=== Document passage ===

L.N. Mittal, J.@mdashPlaintiff Mithu Ram having failed in both the courts below has filed the instant second appeal.
2. Plaintiff-Appellant and Defendant - Shiv Nath are real brothers. Case of the Plaintiff-Appellant is that he purchased land measuring 71 kanals 4
marlas in open auction out of unallotted evacuee property. Mutation in this regard was sanctioned in Plaintiff''s favour on 16.3.1974. Defendant
had no source of income. The Plaintiff treated the Defendant as father figure. On Defendant''s request, the Plaintiff agreed to lease out 35 kanals 12
marlas of land (half share) to the Defendant for 18 years. The Defendant regularly paid lease money to the Plaintiff. On expiry of lease period, the
Plaintiff demanded back possession of the suit land measuring 35 kanals 12 marlas. However, the Defendant started claiming ownership thereon
on the basis of consent decree dated 12.4.1985 passed in civil suit No. 353 of 1985, titled Shiv Nath v. Mithu Ram. Mutation No. 4079 had
already been sanctioned in favour of Defendant on the basis of the said decree. The Plaintiff in the suit challenged the aforesaid decree dated
12.4.1985 alleging that the Defendant had no antecedent rights in the suit land and the parties did not constitute Joint Hindu Family. The suit land
was purchased by Plaintiff exclusively and Defendant could not claim right therein on the basis of family settlement. The Plaintiff also sought
possession of the suit land.
3. The Defendant controverted the plaint allegations. The Defendant pleaded that suit land was purchased by both brothers and Defendant had
been contributing his half share at the time of payment of installments of the price thereof. However, Plaintiff by fraud got it allotted exclusively in
his own name. The Defendant on coming to know of the same stake claim over his half share in the total land and thereupon impugned consent
decree dated 12.4.1985 was passed. The said decree was suffered voluntarily by the Plaintiff herein. No fraud was played on the Plaintiff herein. It
was denied that the suit land was leased out to the Defendant by the Plaintiff. It was also denied that Defendant ever paid any lease money to the
Plaintiff. On the contrary, the Plaintiff out of his share sold 4 kanals land to Bhagwant Singh vide sale deed dated 13.6.1991 and sold the remaining
31 kanals 12 marlas land of his share to Fateh Chand etc. vide sale deed dated 16.4.1996. Now the Plaintiff is left with no share in the total land.

===

Set tasks:
A. Using the judgment excerpt, decide whether each statement agrees with it. Answer yes or no, and quote the words that decide it. (i) The Plaintiff agreed to lease 35 kanals 12 marlas of land to the Defendant for 18 years. (ii) The Plaintiff sold 4 kanals of land to Fateh Chand. (iii) The Defendant admitted paying lease money to the Plaintiff.
B. Rewrite the paragraph of the judgment excerpt that begins "The Defendant controverted the plaint allegations" as a short list, keeping its main facts.

=== Material ===

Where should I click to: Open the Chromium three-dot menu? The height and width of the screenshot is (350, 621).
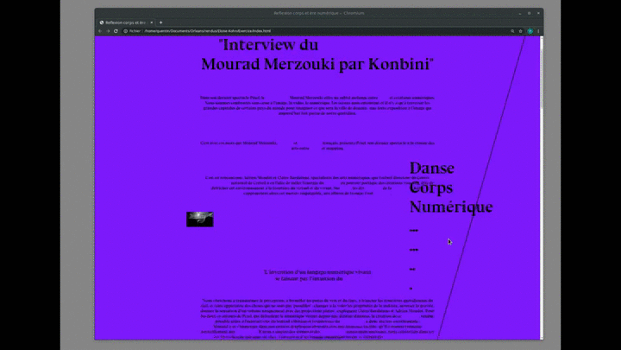pyautogui.click(x=538, y=30)
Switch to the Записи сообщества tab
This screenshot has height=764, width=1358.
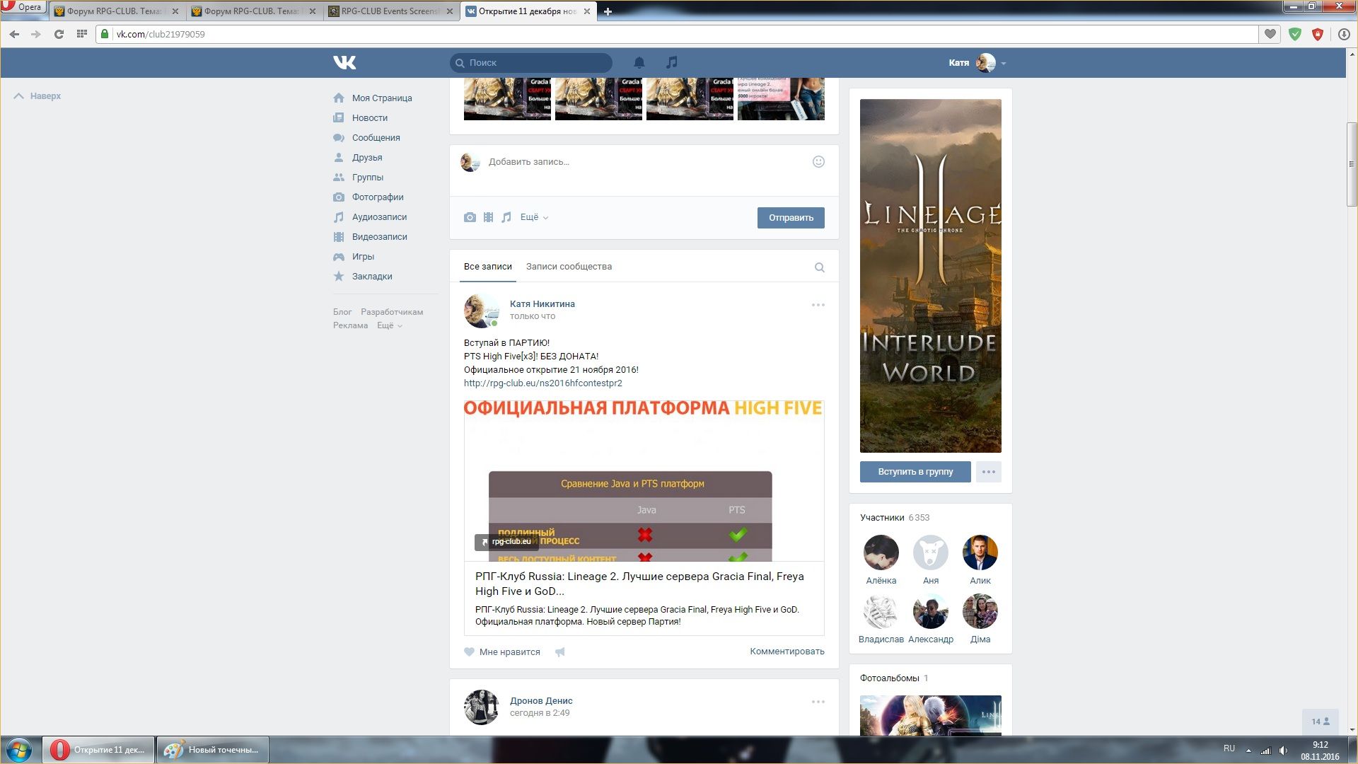pos(569,267)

===

Responses per task:
A.
(i) Yes: "the Plaintiff agreed to lease out 35 kanals 12 marlas of land (half share) to the Defendant for 18 years."
(ii) No: "the Plaintiff out of his share sold 4 kanals land to Bhagwant Singh vide sale deed dated 13.6.1991"
(iii) No: "It was also denied that Defendant ever paid any lease money to the Plaintiff."

B.
- The Defendant disputed the Plaintiff's allegations.
- He said both brothers bought the suit land, and he paid his half share of each installment of the price.
- He said the Plaintiff fraudulently had the land allotted only in his own name.
- When the Defendant learned of this, he claimed his half share, and the consent decree dated 12.4.1985 was then passed.
- The Plaintiff accepted that decree voluntarily, and no fraud was played on him.
- The Defendant denied that the land was leased to him and denied ever paying lease money.
- The Plaintiff sold 4 kanals of his share to Bhagwant Singh by sale deed dated 13.6.1991.
- He sold the remaining 31 kanals 12 marlas of his share to Fateh Chand etc. by sale deed dated 16.4.1996.
- The Plaintiff now has no share in the total land.